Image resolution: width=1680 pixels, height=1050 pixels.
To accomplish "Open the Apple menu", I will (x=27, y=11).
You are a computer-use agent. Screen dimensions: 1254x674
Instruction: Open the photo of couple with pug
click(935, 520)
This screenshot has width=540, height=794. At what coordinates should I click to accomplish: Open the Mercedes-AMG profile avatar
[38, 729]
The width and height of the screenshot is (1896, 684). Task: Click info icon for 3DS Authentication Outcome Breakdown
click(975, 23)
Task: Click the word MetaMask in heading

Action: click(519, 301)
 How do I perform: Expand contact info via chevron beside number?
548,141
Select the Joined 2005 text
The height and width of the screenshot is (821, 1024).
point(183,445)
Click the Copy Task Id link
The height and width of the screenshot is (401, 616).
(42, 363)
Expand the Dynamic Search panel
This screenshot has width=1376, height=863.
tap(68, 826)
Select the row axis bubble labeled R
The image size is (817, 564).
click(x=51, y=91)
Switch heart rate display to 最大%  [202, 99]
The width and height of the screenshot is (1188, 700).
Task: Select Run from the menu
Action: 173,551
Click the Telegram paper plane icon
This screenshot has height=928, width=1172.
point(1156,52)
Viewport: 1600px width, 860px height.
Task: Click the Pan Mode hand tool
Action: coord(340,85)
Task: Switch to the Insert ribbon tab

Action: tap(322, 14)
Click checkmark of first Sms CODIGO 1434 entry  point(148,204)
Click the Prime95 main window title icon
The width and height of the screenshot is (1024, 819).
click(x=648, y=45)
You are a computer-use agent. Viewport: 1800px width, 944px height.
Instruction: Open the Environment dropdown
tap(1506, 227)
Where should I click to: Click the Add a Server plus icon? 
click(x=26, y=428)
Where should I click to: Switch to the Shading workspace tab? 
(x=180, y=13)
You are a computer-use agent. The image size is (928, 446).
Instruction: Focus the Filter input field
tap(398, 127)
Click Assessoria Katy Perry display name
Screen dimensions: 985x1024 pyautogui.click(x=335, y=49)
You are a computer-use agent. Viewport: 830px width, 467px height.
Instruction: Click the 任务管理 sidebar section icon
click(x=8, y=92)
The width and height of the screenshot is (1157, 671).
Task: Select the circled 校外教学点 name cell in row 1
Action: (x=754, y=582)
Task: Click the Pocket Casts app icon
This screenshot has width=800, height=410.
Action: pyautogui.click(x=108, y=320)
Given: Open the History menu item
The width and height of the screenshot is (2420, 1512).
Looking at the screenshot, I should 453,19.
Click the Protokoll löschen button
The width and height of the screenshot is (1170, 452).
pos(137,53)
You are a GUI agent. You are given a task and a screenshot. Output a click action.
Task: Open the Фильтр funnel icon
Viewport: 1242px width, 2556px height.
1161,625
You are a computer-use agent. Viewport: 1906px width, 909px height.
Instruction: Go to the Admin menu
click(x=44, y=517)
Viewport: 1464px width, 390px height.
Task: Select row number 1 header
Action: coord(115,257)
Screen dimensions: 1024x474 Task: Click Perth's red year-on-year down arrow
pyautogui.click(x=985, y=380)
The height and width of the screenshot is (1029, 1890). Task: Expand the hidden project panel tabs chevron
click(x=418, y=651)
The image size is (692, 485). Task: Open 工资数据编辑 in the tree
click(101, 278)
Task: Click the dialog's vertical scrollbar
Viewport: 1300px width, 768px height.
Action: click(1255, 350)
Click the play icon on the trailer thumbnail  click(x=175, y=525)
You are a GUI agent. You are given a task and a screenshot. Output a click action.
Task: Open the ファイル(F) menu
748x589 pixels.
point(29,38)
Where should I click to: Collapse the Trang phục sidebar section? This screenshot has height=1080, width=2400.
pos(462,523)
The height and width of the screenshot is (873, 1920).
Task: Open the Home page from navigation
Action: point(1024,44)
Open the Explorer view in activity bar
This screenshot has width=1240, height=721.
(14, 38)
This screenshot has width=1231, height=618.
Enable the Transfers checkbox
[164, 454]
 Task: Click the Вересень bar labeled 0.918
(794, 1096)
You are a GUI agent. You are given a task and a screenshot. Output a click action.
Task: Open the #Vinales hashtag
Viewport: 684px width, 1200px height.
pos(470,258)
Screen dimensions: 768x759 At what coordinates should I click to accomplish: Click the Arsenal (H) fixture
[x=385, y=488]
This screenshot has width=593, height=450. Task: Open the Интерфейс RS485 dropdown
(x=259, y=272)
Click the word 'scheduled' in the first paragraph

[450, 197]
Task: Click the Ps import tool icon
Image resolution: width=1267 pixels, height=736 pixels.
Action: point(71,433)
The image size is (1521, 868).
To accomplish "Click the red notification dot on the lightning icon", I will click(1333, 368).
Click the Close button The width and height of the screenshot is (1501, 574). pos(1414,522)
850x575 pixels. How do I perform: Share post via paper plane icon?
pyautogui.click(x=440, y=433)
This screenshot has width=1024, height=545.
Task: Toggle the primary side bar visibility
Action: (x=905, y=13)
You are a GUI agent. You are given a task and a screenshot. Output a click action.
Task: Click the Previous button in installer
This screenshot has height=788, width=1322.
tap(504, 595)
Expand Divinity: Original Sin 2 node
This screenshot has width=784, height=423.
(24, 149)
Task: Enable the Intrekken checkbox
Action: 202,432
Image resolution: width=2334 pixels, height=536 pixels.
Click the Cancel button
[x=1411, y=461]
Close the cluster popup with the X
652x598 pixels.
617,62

### About this exercise:
Establish how many lines of the records contain the string "computer" and state that number without elaboration.

### Task result:
5